Deep Center-Based Dual-Constrained Hashing for Discriminative Face Image Retrieval (DCDH)

This repository contains the PyTorch implementation of our paper: Deep Center-Based Dual-Constrained Hashing for Discriminative Face Image Retrieval by Ming Zhanga, Xuefei Zheb, Shifeng Chenc and Hong Yana.

a Department of Electrical Engineering, City University of Hong Kong

b Tencent AI Lab

c Shenzhen Institutes of Advanced Technology, CAS

Citation

If you find the codes are useful to your research, please consider citing our PR paper:

@article{zhang2021deep,
title = {Deep center-based dual-constrained hashing for discriminative face image retrieval},
author = {Ming Zhang and Xuefei Zhe and Shifeng Chen and Hong Yan},
journal = {Pattern Recognition},
volume = {117},
pages = {107976},
year = {2021},
}

Introduction

We propose a novel center-based framework integrating end-to-end hashing learning and class centers learning simultaneously. Unlike most existing works that are either based on pairwise/triplet labels [1, 2, 3] or softmax classification loss [4, 5], we apply a class-wise similarity as the supervision.
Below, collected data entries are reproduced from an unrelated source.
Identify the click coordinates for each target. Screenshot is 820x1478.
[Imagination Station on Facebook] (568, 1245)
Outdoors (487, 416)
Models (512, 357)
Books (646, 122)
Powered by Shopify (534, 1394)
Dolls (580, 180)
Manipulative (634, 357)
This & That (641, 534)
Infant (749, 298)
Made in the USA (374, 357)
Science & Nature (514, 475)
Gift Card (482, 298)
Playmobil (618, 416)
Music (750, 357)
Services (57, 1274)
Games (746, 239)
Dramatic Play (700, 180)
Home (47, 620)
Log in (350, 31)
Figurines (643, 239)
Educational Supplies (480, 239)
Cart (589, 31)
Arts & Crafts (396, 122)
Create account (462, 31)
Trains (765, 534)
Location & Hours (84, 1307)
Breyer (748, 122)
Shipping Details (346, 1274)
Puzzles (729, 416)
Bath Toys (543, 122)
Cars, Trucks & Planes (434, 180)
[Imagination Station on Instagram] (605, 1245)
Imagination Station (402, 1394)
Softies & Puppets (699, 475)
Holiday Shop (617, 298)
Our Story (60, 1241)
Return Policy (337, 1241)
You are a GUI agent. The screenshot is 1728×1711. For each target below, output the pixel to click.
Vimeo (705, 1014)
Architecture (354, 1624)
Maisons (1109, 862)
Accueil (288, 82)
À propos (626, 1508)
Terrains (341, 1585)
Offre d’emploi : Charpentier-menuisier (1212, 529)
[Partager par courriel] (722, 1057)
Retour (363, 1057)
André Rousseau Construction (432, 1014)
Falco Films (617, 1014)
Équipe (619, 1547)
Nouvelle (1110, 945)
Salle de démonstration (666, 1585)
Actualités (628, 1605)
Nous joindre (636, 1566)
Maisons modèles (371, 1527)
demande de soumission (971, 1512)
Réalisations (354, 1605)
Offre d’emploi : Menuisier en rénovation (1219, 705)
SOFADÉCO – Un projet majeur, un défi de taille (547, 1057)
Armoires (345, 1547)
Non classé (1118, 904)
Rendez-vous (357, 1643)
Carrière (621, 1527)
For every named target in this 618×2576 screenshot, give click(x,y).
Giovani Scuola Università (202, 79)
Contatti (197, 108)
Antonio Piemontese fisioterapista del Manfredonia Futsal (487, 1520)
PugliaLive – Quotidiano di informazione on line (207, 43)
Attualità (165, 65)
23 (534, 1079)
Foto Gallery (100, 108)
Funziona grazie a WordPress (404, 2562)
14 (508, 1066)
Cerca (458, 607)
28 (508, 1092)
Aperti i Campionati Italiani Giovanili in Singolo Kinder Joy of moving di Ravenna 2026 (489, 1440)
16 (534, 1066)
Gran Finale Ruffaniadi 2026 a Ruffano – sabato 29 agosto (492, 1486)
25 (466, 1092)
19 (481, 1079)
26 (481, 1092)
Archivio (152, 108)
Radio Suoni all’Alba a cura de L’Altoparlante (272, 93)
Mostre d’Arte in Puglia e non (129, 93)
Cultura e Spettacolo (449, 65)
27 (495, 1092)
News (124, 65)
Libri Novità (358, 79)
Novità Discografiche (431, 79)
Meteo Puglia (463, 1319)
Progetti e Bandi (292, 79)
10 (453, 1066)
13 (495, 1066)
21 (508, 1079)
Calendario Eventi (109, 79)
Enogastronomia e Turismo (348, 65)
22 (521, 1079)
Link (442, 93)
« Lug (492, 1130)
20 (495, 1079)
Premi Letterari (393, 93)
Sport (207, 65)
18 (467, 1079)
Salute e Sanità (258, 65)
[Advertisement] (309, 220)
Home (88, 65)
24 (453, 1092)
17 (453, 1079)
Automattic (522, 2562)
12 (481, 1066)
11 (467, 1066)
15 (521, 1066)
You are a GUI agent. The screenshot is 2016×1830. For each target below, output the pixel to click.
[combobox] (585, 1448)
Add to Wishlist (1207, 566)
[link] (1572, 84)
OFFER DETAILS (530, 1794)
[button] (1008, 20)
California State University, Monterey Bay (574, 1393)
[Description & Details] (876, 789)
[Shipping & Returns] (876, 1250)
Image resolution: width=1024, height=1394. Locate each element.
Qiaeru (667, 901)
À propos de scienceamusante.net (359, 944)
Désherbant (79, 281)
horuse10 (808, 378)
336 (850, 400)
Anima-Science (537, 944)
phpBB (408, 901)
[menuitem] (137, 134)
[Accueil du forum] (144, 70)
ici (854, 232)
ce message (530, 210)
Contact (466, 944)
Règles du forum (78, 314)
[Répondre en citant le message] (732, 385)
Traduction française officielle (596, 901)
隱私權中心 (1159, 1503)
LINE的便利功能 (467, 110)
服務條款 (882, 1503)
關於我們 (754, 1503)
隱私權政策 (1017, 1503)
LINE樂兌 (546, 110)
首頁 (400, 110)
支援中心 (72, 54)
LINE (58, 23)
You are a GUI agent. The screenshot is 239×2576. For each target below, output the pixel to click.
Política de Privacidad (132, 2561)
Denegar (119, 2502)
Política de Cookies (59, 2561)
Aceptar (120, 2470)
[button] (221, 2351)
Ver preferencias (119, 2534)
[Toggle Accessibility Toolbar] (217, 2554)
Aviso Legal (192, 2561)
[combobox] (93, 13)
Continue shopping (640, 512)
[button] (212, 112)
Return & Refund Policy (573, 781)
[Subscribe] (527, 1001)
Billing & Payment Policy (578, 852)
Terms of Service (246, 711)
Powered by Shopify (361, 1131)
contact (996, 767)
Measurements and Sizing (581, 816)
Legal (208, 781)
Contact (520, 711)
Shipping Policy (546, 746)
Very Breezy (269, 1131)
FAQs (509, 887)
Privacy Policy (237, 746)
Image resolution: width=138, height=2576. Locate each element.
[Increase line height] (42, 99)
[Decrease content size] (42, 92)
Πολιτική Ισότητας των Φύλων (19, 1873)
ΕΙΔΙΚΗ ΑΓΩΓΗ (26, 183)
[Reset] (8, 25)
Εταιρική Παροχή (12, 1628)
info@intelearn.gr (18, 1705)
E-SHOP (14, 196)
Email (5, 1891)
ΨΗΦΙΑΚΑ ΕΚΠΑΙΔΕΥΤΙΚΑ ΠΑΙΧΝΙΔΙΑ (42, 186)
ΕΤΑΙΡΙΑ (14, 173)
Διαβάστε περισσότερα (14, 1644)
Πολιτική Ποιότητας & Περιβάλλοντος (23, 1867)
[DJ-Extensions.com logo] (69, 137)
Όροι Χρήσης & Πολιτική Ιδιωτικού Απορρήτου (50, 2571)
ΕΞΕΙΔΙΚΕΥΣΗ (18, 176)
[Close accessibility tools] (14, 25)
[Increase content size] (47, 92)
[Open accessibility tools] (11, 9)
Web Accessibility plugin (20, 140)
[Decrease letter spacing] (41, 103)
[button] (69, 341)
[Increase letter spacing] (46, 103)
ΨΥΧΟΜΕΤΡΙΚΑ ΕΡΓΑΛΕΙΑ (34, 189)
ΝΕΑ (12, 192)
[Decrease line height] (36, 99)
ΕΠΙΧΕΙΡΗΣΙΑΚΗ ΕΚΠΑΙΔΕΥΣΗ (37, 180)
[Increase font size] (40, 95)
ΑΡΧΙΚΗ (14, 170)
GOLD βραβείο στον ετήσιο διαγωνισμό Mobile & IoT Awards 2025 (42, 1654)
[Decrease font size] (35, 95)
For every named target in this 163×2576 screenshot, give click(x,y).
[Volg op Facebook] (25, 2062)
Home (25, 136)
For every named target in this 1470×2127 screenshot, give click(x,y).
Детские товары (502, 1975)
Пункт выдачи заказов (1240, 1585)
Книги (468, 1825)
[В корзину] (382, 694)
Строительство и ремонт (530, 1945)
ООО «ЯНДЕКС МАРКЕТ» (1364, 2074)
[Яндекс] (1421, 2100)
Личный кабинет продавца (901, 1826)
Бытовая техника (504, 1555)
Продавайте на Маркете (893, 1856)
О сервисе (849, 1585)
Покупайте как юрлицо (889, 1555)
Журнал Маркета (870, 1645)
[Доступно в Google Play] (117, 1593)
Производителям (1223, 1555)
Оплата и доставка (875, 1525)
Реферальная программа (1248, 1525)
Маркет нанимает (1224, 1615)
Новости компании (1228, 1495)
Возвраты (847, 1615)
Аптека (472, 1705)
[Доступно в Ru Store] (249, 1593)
With a normalized Gaussian-based loss function, the first constraint of DCDH minimizes the intra-class variance by clustering intra-class samples into a learnable class center. And the second constraint serves as a regularization term to enlarge the Hamming distance between pairwise class centers for inter-class separability. Furthermore, we introduce a regression matrix to encourage intra-class samples to generate the same binary codes for hashing codes compactness.

Overview

drawing

Illustration of the proposed framework. θ, M, B, and W represent the network parameters, class centers, binary hashing codes, and regression matrix, respectively. The proposed dual constraint on class centers aims to pull intra-class samples to the corresponding class center while pushing pairwise centers as far as possible. By W, B is mutually determined by the hashing layer output and labels information. The arrows between every two modules show the information forward/backward-propagation.

Prerequisites

  • Python >=3.6
  • PyTorch >=1.2

Data

We directly use the same data of FaceScrub and YouTube Faces datasets as released by DDH. For your convenience:

  • YouTube Faces

Training: https://drive.google.com/open?id=1Of-hUKhQhk3OtCUAZc15pZqEvKHWNUpN

Test: https://drive.google.com/open?id=10RuxZuIMfvPN6ziPglJTgS6IWFBzW3pW

  • FaceScrub

Training: https://drive.google.com/open?id=1STytImOvad3PgPN2NwUSVga-fOU5i2Tm

Test: https://drive.google.com/open?id=1saSeHjaJBSAUNlyC-Ismdh2VbEiyZPuU

  • Subset of VGGFace2:

The processed data of the subset of VGGFace2 is also provided for your download (total size ~2.4GB).

Models

We release the trained models on two datasets: FaceScrub and YouTube Faces under four different code lengths {12, 24, 36, 48}, respectively. The models are named following the rule of "dcdh_[dataset][length].tar" and can be downloaded here.

Usage

Training

Assuming the dataset path ./FaceScrub is under the same directory as the dcdh_train.py, to train the model by yourself, simply run the following command:

python dcdh_train.py --dataset facescrub --save your_model_name.tar --len 48

This will train the 48-bit hashing model on the dataset FaceScrub with the default configurations of hyper-parameters, which are the same as written in the paper. The model will be saved under the folder ./checkpoint in default. To see help for the training script:

python dcdh_train.py -h

Evaluation

We provide various of commonly-used evaulation metrics including mean average precision (mAP), precision and recall under two Hamming distances and the precision curve w.r.t. Hamming ranking. Suppose your model is under the default folder ./checkpoint, to evaluate, simply execute:

python evaluation.py --load model_name_on_youtube_12bit.tar --dataset youtube --len 12

Related Projects

[1] Feature Learning based Deep Supervised Hashing with Pairwise Labels (DPSH)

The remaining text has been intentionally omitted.